The president, for instance, is a firm advocate of the longtime liberals' call for stricter gun control laws.
"Here in Washington recently, a beautiful 4-year-old girl was caught in the line of fire, and she died from a bullet wound," the president said Saturday. "Her name was Launice Smith. All she was doing was watching other children at play. How did that become the wrong place at the wrong time? The fact is, with so many handguns and assault weapons flooding our streets, a lot of places can be the wrong place at the wrong time."
But Mr. Clinton also continues to advocate the use of capital punishment -- a solid conservative position.
The crime bill that Mr.

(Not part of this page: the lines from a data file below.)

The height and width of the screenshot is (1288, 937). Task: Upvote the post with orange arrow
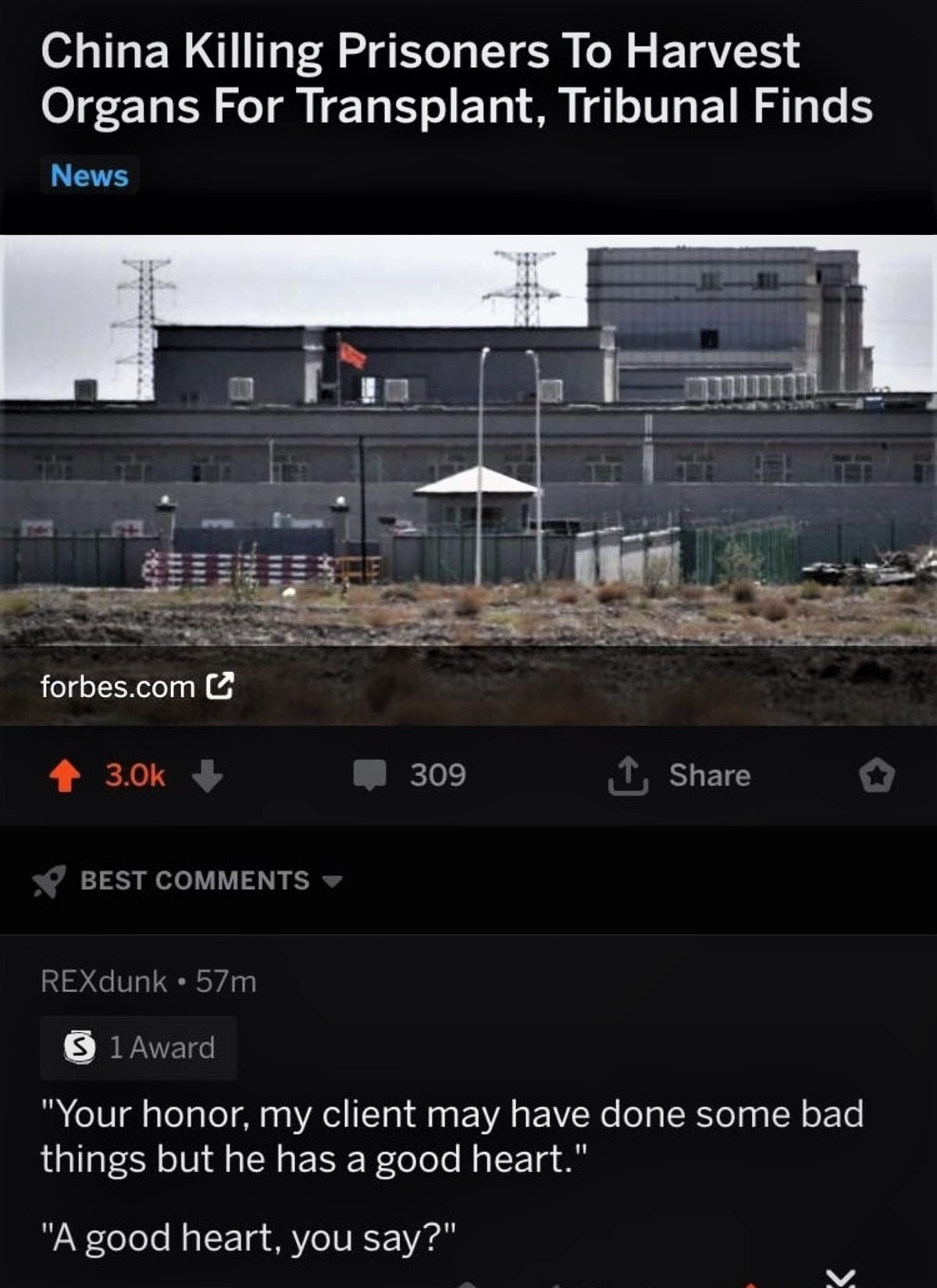[65, 776]
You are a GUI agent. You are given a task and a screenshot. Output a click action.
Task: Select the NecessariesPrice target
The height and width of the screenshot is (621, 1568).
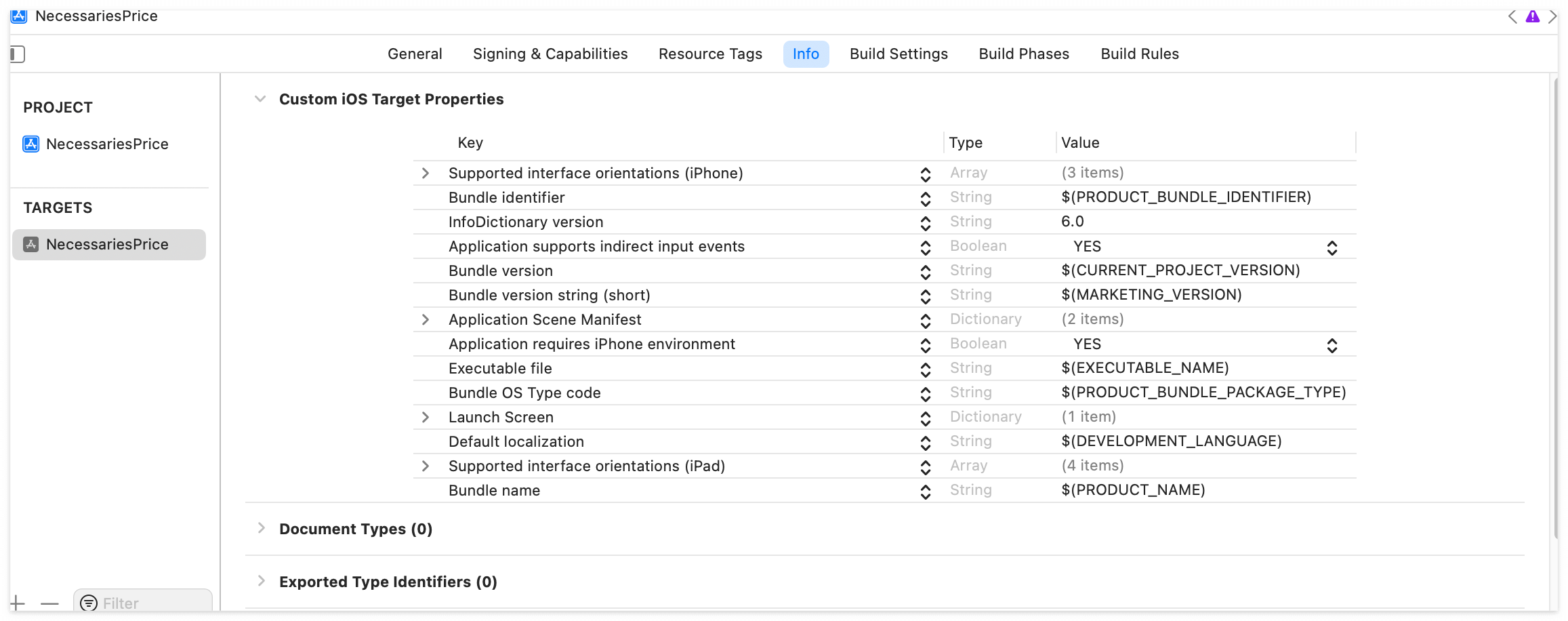click(108, 245)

Clinton is pushing is a combination of conservative and liberal ideas. Its provisions range from expanding the death penalty to streamlining defendants' access endless appeals to ensuring that convicted criminals get treatment for their drug addictions.
But its major focus is in the following three areas:
* Putting more police officers on the street and helping cities and counties implement "community policing" techniques. The idea
is to get more officers out of precinct offices and onto neighborhood beats, sometimes in old-fashion foot patrols, and to have them enlist the aid and support of law-abiding citizens. Mr. Clinton's proposals calls for putting an additional 50,000 officers in the field by 1996 -- half the goal he stated when he ran for president last year.
"This is the top priority," says Bruce Reed a key White House domestic policy adviser.
* Assisting states to deal more effectively with youthful offenders. Because there are not adequate facilities to incarcerate, hospitalize or even detain increasingly violent young lawbreakers, states often face the choice of either locking them up with older criminals, which tends to make them even tougher, or letting them go, which generally results in their continuing to commit crimes.
The crime bill has a "certainty of punishment" provision while also offering states money for "boot camps" and other alternative methods of dealing with young offenders.
* Tightening gun control laws. The Clinton administration's proposals include a five-day waiting period on handgun purchases, background checks for buyers of firearms and a ban on assault weapons, such as machine guns.
"On school grounds, on streets, in parking lots and homes . . . the silliest of arguments -- arguments that might have ended in a fistfight in bygone days -- now too easily end with the sound of a gun," the president said.
"Clearly, larger forces have gone amiss in our society," said Mr. Reed. "And a few pieces of legislation, no matter how dramatic, can't turn this around overnight. But I think we can make a difference. And you've got to do what you can."